Solved – The order of Data Centering and Data Transformation

centeringdata transformationregression

Edit: I just read a related post (How to include $x$ and $x^2$ into regression, and whether to center them?) which mentions that centering a variable creates a new variable.

However, as the comments point out, taking the logarithm of negative values doesn't make sense (stupid me for not thinking this through) so I changed the first option.


I'm working with a multiple regression where log transforming a few of my predictors drastically improves the model assumptions. However, this improvement is for un-centered data and centered data on the mean would be much more interpretable.

I understand that centering data does not affect the distribution (it only shifts the mean), and would like to ask when I should center my data.

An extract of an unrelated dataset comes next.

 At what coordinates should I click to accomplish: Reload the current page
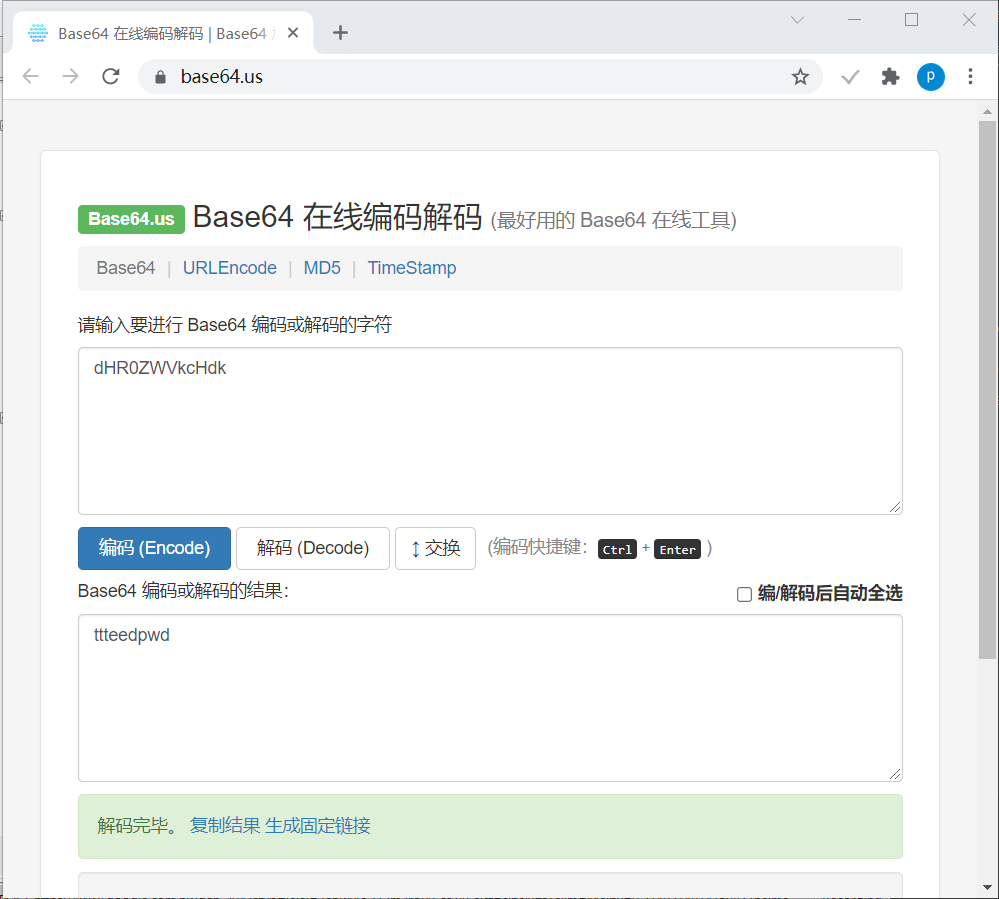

Is there any general rule of thumb?

1] Do I center the predictor about its mean first and then search for a different transformation which improves model assumptions should they be violated?

2] Do I perform the log transformation first, then center by the mean of these log transformed values? How would this change model interpretation compared to option 1]?

Best Answer

If logarithms of predictors, generically $x$, are helpful, and centring variables on their mean is helpful, would it help to centre before transforming?

Once you have subtracted the mean from a variable, then necessarily at least one value is now negative and logarithms can't (usefully) be calculated (setting aside complex analysis).

Even if you discard the specific suggestion of $\log(x−$ mean of $x)$ on those grounds, the more general idea of transforming $(x−$ mean of $x)$ still

  1. requires a transformation that will work with positive, zero and negative values; there are some (cube root, asinh, ...) but they won't usually help you in any situation in which logarithms are being contemplated seriously

  2. implies that the mean of untransformed data is in some sense a natural or even a convenient origin for the transformed scale, which I think is usually not the case. So it's no go generally for your [1] in my view.

By all means, centre variables, transformed or not, in presenting regression results; it's the same regression and it's a matter of convenience how you explain it. So on your [2] I don't think it changes model interpretation at all; it's just convenience whether you write about centred results.

By the way, there is no "of course" about using $\log(x+1)$ even if $x \ge 0$. That's an ad hoc fudge that some people use, especially it seems in some branches of biology. But there is no standard or accepted logic to it.